# Questions about twist rates and cheaper than dirt



## budgetprepp-n (Apr 7, 2013)

OK so you guys have explained that shooting 55gn out of my 1-7 twist AR is not 
such good idea. But what would happen if 62gn is used in a slower twist? would it spin to slow and 
just be inaccurate or what? Maybe tumble? 

I was going to order some ammo from cheaper than dirt but then I got thinking.
Did cheaper than dirt play dirty when the gun world went nuts for a while? 

I may be cheap but I'm not that cheap even if there prices are good I would 
rather not feed the fire I'm fighting.


----------



## Boss Dog (Feb 8, 2013)

CTD gouged the crap out of everybody att. The last time I check on them, their shipping was outrageous, I haven't been back. 

On the twist rate; certain combinations of bullet weight with certain twists produce varying accuracy results and some cause the bullet to be more unstable, cause it tumble more as soon as it hits anything.

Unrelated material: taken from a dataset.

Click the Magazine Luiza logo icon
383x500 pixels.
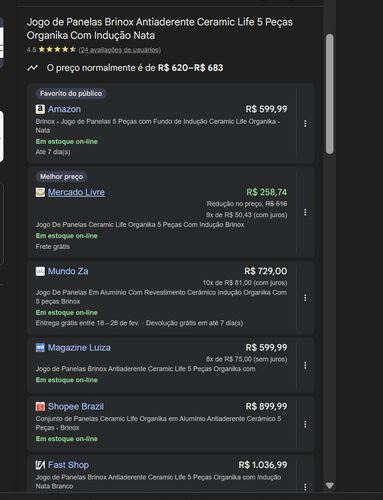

Someone will chime in with the correct data pretty soon, I'm sure.


----------



## dsdmmat (Nov 9, 2012)

55 grain shoots just fine out of a 1-7 twist barrel. I wouldn't worry about that too much. The 62 grain may be an issue with any twist slower than 1-10 due to instability, there are warnings on Sierra bullet 65 grain boxes that state they are for 1-7 to 1-10 twist rates only. That is so you get the best possible performance out of your bullet.


----------



## Slippy (Nov 14, 2013)

Cheaper Than Dirt showed their true colors as a price gouger. They do not get my business anymore.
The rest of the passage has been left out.